Why does Cost Per Install (CPI) matter for your ROAS ?

CPI matters for mobile app developers and advertisers because it helps them measure the effectiveness of their mobile advertising campaigns. By tracking CPI, businesses can determine the cost of acquiring new app users and compare it to the revenue generated by those users. This information can help businesses make informed decisions about their mobile advertising strategy and optimize their campaigns for better ROAS.
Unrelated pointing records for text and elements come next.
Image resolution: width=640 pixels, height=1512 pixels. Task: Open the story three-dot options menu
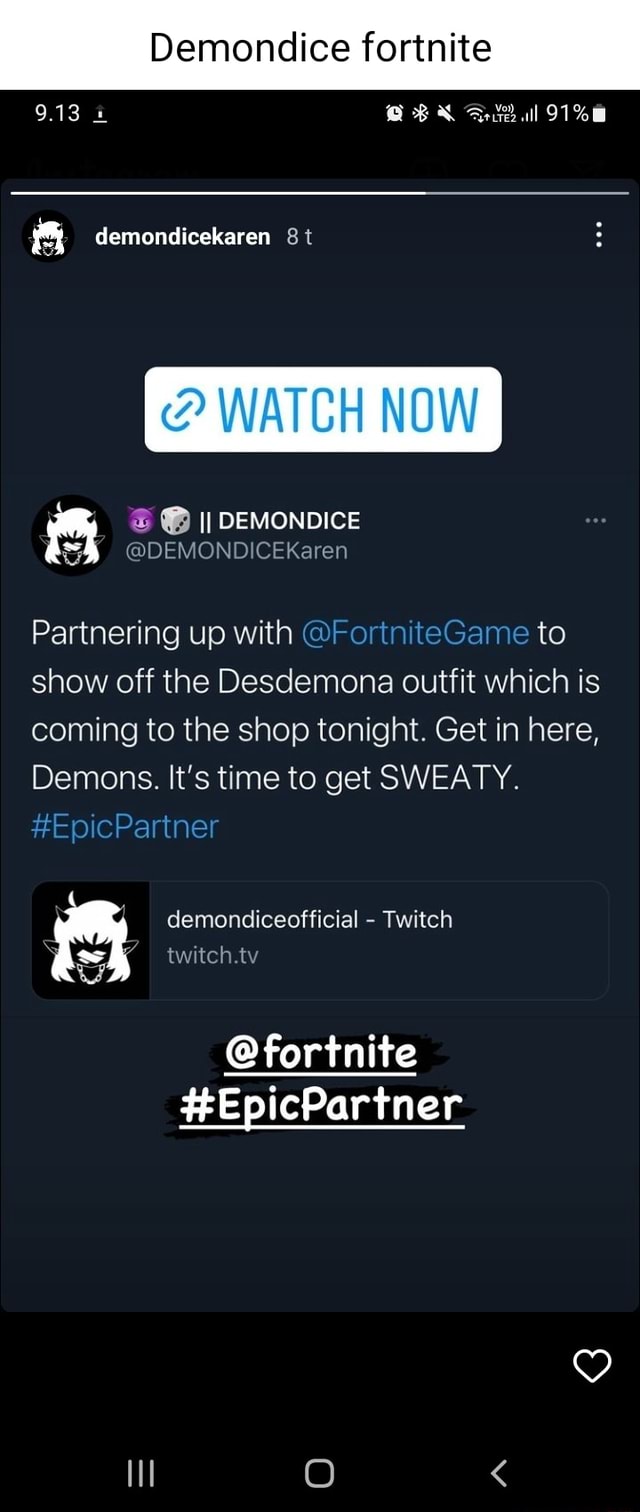click(x=597, y=236)
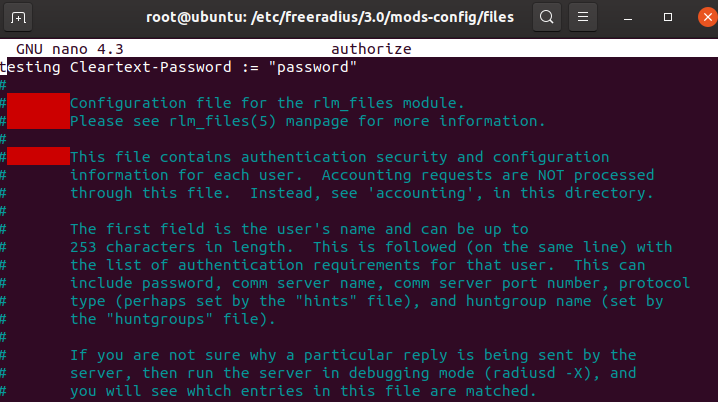This screenshot has height=402, width=718.
Task: Open the terminal hamburger menu
Action: click(x=586, y=17)
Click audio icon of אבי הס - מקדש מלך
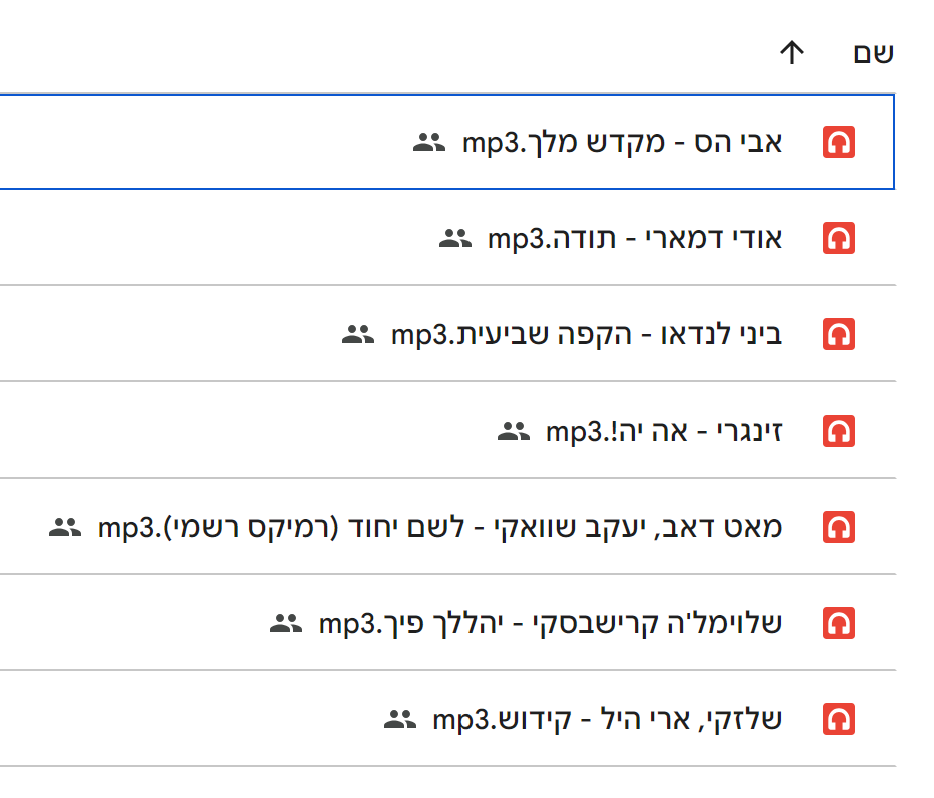 pyautogui.click(x=839, y=143)
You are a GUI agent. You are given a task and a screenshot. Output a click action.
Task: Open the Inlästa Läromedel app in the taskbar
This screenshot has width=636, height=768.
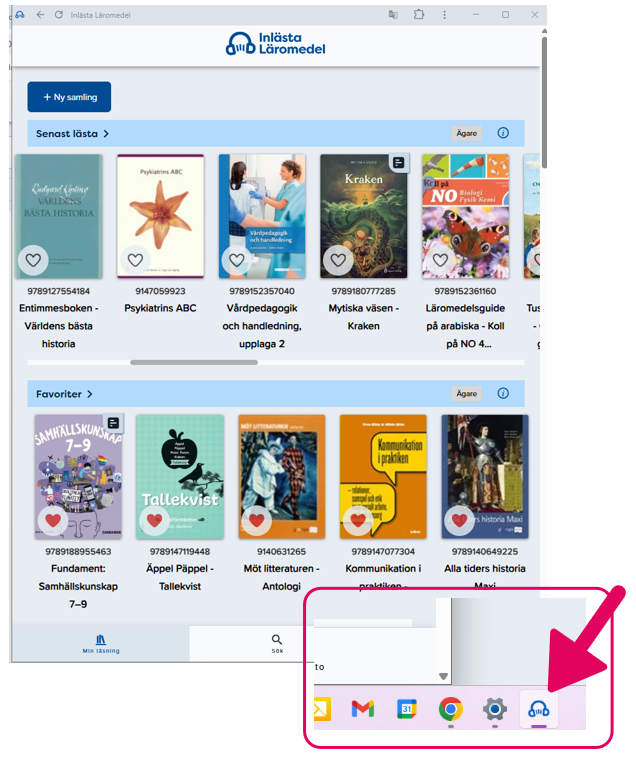tap(538, 709)
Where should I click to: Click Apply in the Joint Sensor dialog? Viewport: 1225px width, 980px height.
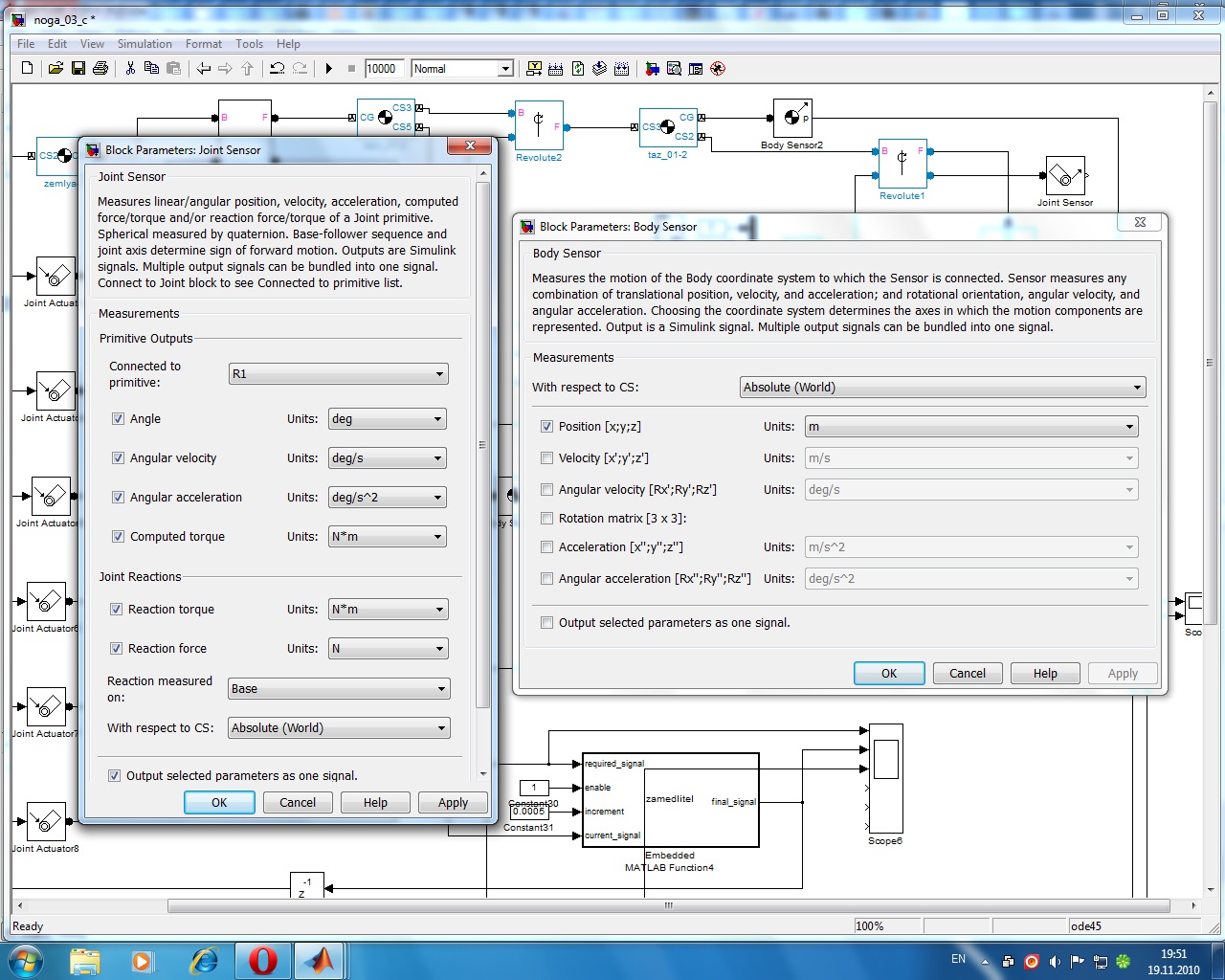[x=453, y=803]
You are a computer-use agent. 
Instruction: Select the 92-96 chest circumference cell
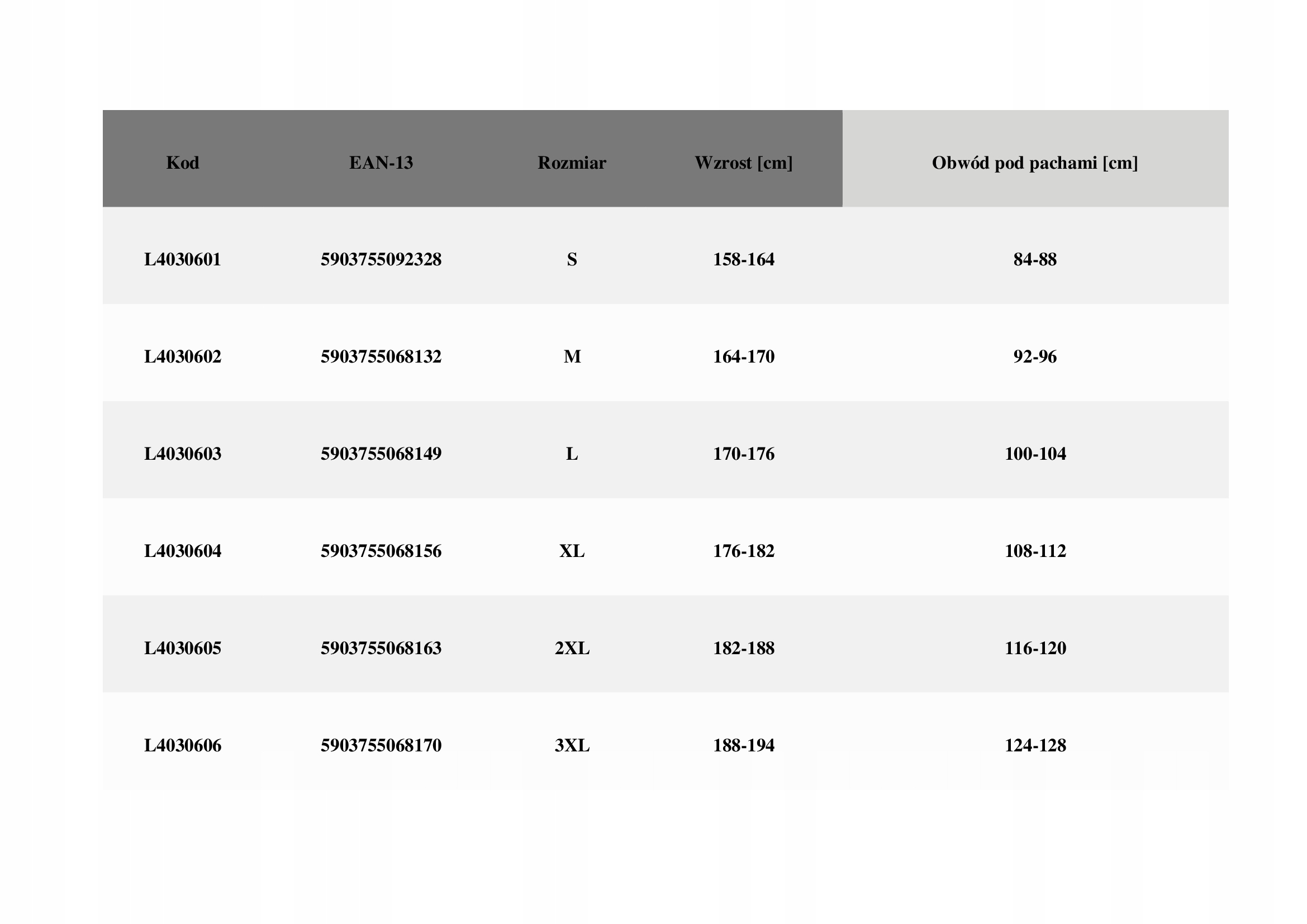1034,357
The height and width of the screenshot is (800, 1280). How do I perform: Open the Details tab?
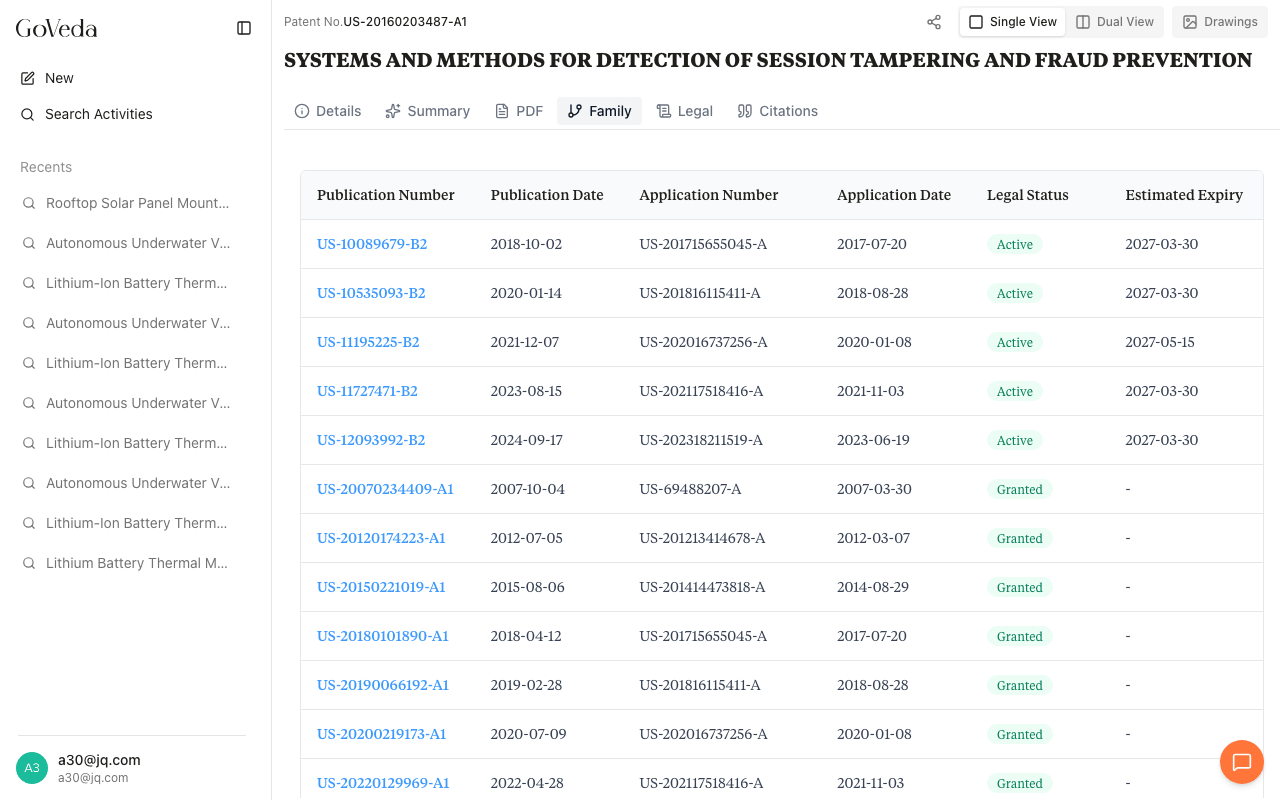(x=328, y=111)
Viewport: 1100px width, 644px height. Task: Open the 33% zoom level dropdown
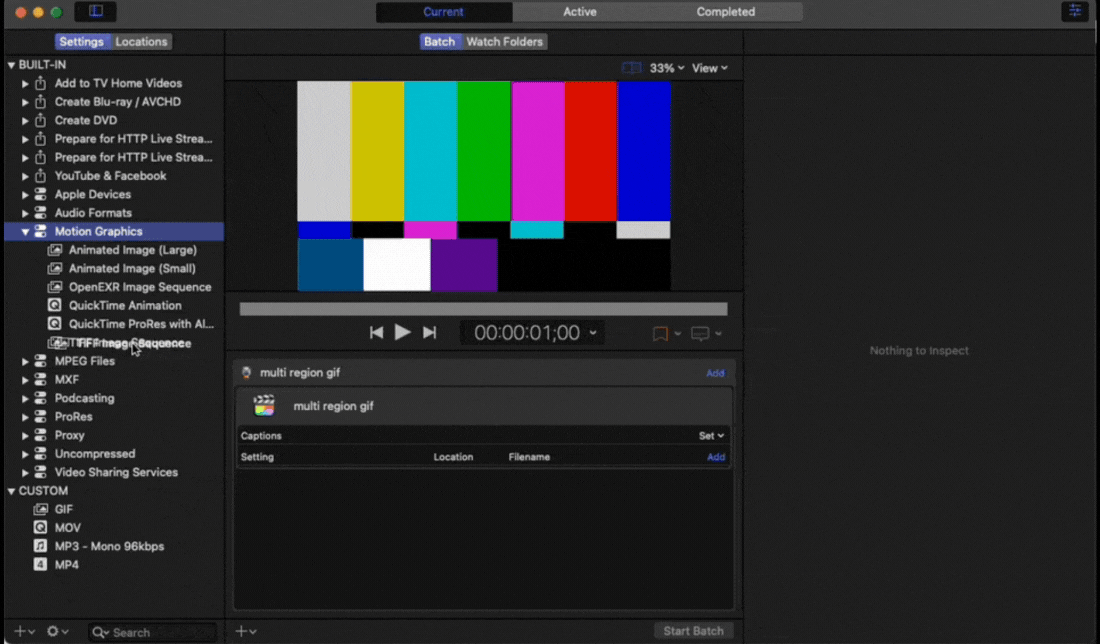[665, 67]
CPI is also important because it can vary depending on the type of app being advertised, the advertising platform, and the target audience. For example, CPI for a gaming app may be higher than CPI for a productivity app because gaming apps tend to have a more competitive market. CPI can also vary depending on the advertising platform used, such as Facebook, Google Ads, or a mobile ad network. Finally, CPI can vary depending on the target audience being advertised to. For example, advertising to a broad audience may have a higher CPI than advertising to a specific demographic.

How can businesses lower their Cost Per Install (CPI)?

Lowering CPI can help businesses maximize their ROI and make their mobile advertising campaigns more cost-effective. Here are some strategies that businesses can use to lower their CPI:

  1. Target specific audiences: By targeting specific audiences that are more likely to be interested in the app, businesses can reduce CPI by avoiding advertising to people who are unlikely to install the app.

  1. Optimize creatives: Businesses can optimize their ad creatives by testing different variations of ad copy, images, and videos to see which ones perform best. By creating more engaging and relevant ads, businesses can increase the likelihood of app installs and reduce CPI.

  1. Use retargeting: Retargeting is a strategy where businesses advertise to users who have already installed their app or visited their website. This can be a cost-effective way to generate more app installs from users who are already familiar with the business.

  1. Use social proof: Social proof is a powerful psychological phenomenon where people are more likely to take an action if they see others doing it. Businesses can use social proof in their ads by featuring positive reviews or user ratings to increase the likelihood of app installs.

  1. Monitor and adjust bids: By monitoring CPI and adjusting bids accordingly, businesses can optimize their ad spend for better ROI. This involves analyzing data from previous campaigns to determine the ideal bid price for different target audiences and ad placements.